● **Exercise brief**: Copy out the full article on Medicare lab fee cuts word for word.

-- Source extract follows --

By Kimberly Scott, Managing Editor, G2 Intelligence
Protecting reimbursement for labs is the top priority for the American Clinical Laboratory Association (ACLA) for the remainder of 2012, Dave King, chairman and CEO of LabCorp and chairman of the board for ACLA, told members during the group's annual meeting this week.
After facing a recent bitter defeat in Congress with enactment of legislation that will cut Medicare lab fees by $2.7 billion over 10 years to help pay for another short-term Medicare physician fee fix, labs are gearing up for another battle over money at the end of the year when lawmakers will once again looks for sources of savings. "2012 is an even bigger challenge than 2011 was," said King, speaking during ACLA's annual meeting, held April 23-24 in Washington, D.C. "The SGR fix will come up again, and sequestration and the debt ceiling are all on the agenda."
Congress in February passed a measure that cancels a 27.4 percent cut in Medicare payments to physicians and freezes rates at their current level through Dec. 31 of this year. However, fees are due to be slashed in 2013 due to flaws in the in the sustainable growth rate (SGR) formula used to set those fees. Congress typically intervenes to prevent large cuts to physician payment from occurring but never has been able to reach an agreement to fix the SGR permanently.
Also looming at the end of this year is expiration of the Bush tax cuts, expiration of the debt ceiling expansion, and a 2 percent automatic cut (sequestration) in defense and nondefense spending scheduled to take effect Jan. 1, 2013. The confluence of budget-related events at the end of 2012 is likely to create a perfect storm in which labs could once again be caught in the undertow. Unfortunately, recent congressional action underscores the fact that in the search for budget savings, clinical lab services remain a tempting and easy bipartisan target with limited political fallout.

-- Source extract concluded --
-- Raw data follows --

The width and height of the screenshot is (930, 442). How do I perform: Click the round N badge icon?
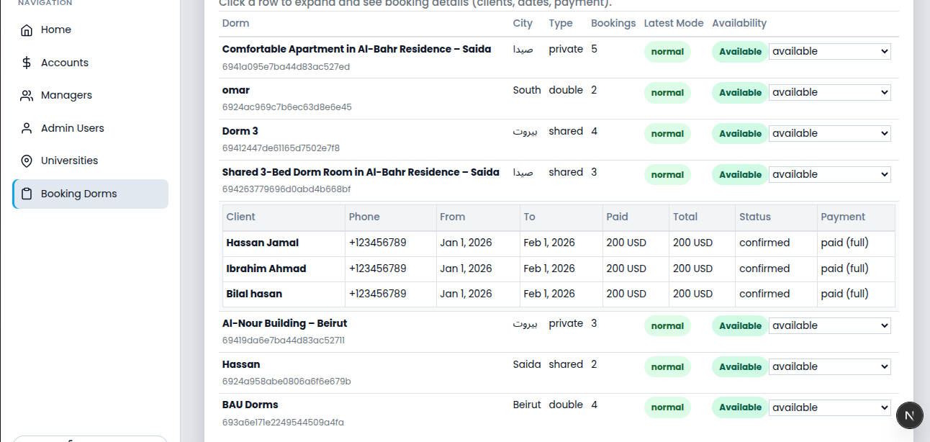[909, 415]
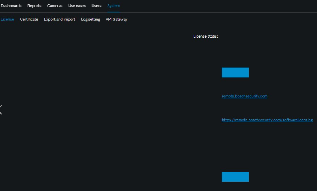The height and width of the screenshot is (191, 317).
Task: Go to the Cameras tab
Action: 55,6
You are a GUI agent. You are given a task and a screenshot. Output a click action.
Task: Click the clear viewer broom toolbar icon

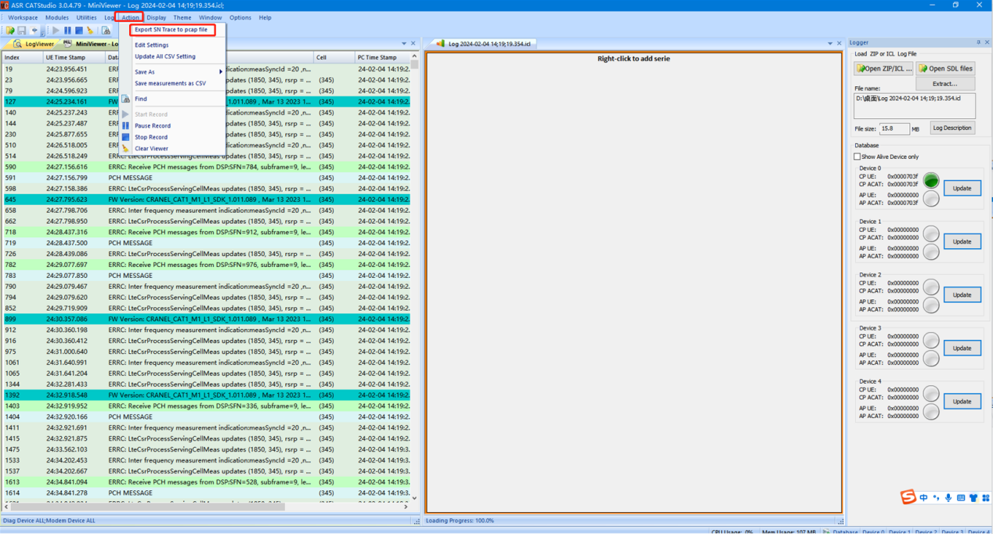pos(90,31)
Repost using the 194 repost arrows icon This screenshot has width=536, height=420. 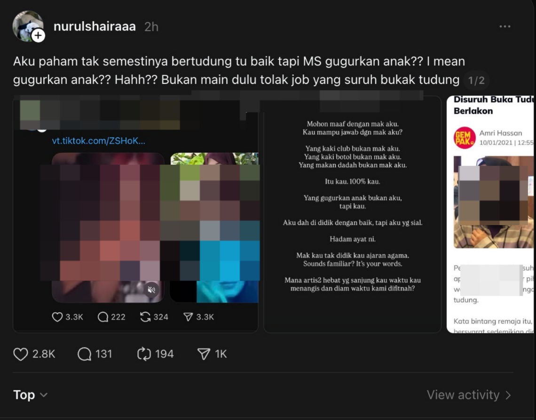144,354
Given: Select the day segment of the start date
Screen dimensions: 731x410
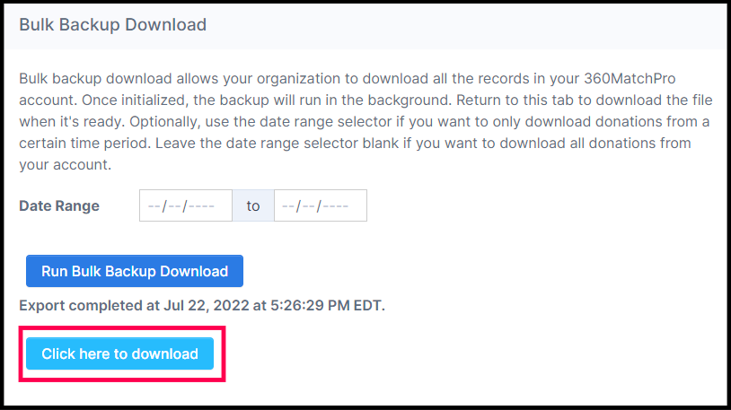Looking at the screenshot, I should coord(173,206).
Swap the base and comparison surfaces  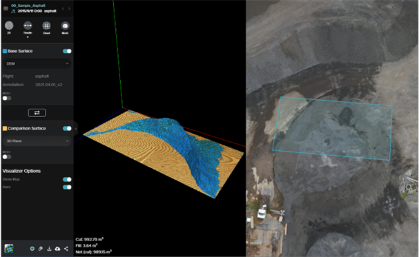pyautogui.click(x=37, y=113)
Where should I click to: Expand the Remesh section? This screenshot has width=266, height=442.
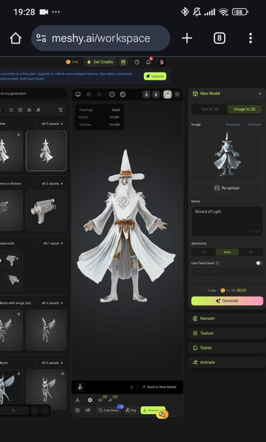click(x=227, y=318)
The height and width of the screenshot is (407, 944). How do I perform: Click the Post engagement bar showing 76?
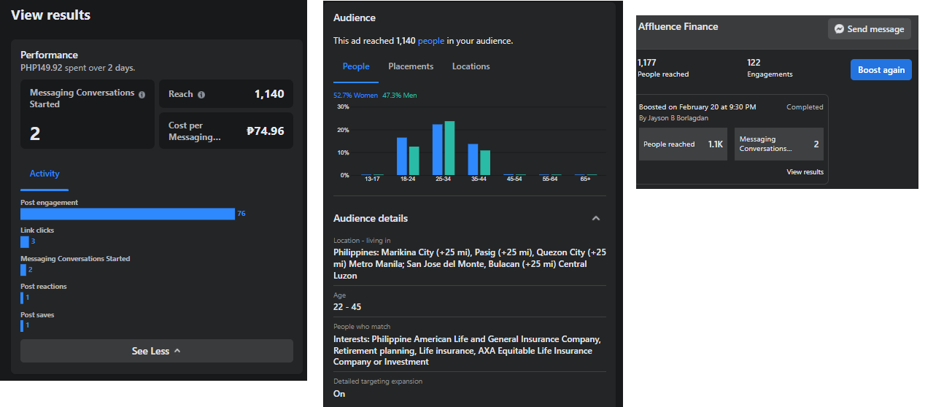[128, 214]
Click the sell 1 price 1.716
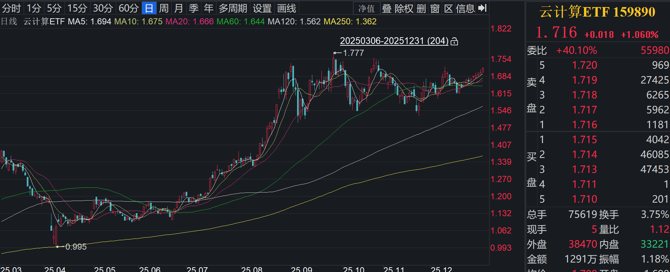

-- Raw data concluded --

● **Solved exercise**:
By Kimberly Scott, Managing Editor, G2 Intelligence
Protecting reimbursement for labs is the top priority for the American Clinical Laboratory Association (ACLA) for the remainder of 2012, Dave King, chairman and CEO of LabCorp and chairman of the board for ACLA, told members during the group's annual meeting this week.
After facing a recent bitter defeat in Congress with enactment of legislation that will cut Medicare lab fees by $2.7 billion over 10 years to help pay for another short-term Medicare physician fee fix, labs are gearing up for another battle over money at the end of the year when lawmakers will once again looks for sources of savings. "2012 is an even bigger challenge than 2011 was," said King, speaking during ACLA's annual meeting, held April 23-24 in Washington, D.C. "The SGR fix will come up again, and sequestration and the debt ceiling are all on the agenda."
Congress in February passed a measure that cancels a 27.4 percent cut in Medicare payments to physicians and freezes rates at their current level through Dec. 31 of this year. However, fees are due to be slashed in 2013 due to flaws in the in the sustainable growth rate (SGR) formula used to set those fees. Congress typically intervenes to prevent large cuts to physician payment from occurring but never has been able to reach an agreement to fix the SGR permanently.
Also looming at the end of this year is expiration of the Bush tax cuts, expiration of the debt ceiling expansion, and a 2 percent automatic cut (sequestration) in defense and nondefense spending scheduled to take effect Jan. 1, 2013. The confluence of budget-related events at the end of 2012 is likely to create a perfect storm in which labs could once again be caught in the undertow. Unfortunately, recent congressional action underscores the fact that in the search for budget savings, clinical lab services remain a tempting and easy bipartisan target with limited political fallout.